__Data for the task__.
Content starts
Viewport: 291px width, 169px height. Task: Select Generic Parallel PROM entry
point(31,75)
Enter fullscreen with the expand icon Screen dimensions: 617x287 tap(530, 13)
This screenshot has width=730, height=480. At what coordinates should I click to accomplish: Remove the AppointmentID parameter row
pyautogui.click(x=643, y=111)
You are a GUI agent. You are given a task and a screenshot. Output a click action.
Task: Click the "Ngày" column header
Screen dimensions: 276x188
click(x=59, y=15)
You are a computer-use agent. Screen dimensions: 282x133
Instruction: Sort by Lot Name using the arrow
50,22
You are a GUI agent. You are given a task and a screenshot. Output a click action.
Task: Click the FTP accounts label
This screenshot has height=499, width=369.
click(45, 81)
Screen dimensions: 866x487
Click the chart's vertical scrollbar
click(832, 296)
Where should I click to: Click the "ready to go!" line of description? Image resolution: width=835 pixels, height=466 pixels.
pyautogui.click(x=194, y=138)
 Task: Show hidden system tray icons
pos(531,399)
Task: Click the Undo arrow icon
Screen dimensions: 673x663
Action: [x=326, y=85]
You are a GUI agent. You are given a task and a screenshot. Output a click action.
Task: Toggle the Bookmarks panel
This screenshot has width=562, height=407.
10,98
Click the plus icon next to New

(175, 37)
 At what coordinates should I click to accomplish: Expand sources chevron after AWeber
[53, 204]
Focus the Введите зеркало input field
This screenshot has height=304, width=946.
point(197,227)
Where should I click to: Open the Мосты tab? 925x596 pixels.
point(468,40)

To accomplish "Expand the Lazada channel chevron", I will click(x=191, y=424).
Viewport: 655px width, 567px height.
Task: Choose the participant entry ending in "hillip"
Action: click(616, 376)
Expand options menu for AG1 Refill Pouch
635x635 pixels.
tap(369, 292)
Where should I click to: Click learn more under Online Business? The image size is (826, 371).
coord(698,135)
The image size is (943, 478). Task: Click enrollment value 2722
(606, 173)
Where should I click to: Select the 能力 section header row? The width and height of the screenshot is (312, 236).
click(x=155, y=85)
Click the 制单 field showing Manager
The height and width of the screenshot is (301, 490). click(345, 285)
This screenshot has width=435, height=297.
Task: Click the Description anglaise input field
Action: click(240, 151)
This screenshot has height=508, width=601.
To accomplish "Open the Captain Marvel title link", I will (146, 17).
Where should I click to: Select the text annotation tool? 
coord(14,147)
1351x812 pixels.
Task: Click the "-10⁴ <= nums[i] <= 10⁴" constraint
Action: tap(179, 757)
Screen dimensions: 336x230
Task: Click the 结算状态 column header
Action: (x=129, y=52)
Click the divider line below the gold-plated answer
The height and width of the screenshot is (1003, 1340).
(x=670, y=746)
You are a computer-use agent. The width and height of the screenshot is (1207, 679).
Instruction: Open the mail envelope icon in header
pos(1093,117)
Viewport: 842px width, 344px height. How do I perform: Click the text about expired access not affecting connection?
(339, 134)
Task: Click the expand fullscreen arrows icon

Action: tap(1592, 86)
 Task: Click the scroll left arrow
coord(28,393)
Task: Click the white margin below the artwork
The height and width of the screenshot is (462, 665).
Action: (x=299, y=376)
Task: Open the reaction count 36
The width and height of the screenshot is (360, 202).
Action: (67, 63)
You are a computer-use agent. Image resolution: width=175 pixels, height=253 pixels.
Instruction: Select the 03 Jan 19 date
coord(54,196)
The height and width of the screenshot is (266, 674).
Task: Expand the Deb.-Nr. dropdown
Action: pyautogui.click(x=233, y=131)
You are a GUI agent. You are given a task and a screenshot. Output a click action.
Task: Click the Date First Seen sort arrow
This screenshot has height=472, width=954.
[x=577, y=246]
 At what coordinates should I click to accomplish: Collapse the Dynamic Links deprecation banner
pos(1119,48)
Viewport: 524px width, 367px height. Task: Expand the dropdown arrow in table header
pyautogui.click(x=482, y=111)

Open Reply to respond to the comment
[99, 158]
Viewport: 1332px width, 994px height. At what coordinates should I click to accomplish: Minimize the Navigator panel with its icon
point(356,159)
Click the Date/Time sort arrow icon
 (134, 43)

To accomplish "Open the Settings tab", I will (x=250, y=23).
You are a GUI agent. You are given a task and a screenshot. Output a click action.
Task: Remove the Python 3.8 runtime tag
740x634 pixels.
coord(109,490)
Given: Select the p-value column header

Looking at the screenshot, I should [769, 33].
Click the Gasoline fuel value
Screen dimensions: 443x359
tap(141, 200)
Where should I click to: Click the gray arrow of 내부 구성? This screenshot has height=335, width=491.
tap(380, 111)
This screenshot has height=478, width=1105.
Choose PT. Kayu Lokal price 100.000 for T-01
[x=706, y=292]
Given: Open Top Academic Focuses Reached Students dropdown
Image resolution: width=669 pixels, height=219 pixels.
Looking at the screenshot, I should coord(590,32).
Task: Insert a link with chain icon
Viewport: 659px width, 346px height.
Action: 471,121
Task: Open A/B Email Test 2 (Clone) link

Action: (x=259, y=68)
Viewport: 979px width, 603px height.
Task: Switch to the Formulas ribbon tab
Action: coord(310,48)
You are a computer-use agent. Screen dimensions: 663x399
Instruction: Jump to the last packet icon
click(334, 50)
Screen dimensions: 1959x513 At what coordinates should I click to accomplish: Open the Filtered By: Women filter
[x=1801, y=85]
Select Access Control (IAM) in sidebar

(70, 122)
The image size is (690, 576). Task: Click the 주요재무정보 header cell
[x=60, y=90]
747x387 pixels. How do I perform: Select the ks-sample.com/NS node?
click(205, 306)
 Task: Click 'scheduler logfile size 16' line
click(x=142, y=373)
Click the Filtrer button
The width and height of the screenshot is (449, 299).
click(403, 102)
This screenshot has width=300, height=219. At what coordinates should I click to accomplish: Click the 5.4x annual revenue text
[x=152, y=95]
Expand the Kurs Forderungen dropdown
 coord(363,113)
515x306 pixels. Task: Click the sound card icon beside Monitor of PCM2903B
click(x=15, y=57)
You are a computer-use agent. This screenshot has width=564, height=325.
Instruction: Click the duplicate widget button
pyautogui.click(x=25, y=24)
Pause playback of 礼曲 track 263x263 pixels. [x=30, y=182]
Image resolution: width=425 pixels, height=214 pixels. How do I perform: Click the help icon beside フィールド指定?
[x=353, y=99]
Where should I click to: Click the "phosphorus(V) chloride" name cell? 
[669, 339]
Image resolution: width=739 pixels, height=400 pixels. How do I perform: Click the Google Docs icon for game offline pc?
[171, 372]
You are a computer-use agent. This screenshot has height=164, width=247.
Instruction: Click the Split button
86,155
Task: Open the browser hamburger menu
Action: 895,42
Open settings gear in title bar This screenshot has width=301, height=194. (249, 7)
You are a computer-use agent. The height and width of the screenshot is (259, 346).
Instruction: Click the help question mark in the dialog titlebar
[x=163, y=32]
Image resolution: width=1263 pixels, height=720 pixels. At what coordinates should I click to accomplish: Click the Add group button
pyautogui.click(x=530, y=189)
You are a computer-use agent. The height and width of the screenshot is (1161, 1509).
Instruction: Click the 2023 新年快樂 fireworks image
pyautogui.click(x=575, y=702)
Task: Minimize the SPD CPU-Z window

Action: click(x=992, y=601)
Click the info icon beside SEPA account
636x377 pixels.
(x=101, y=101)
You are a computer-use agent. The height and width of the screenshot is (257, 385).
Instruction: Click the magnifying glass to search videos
Content ends
__Try it__. Search the entries above for the word "below", and copy every line where it occurs.

__Solution to this exercise__.
Click the divider line below the gold-plated answer
Task: Click the white margin below the artwork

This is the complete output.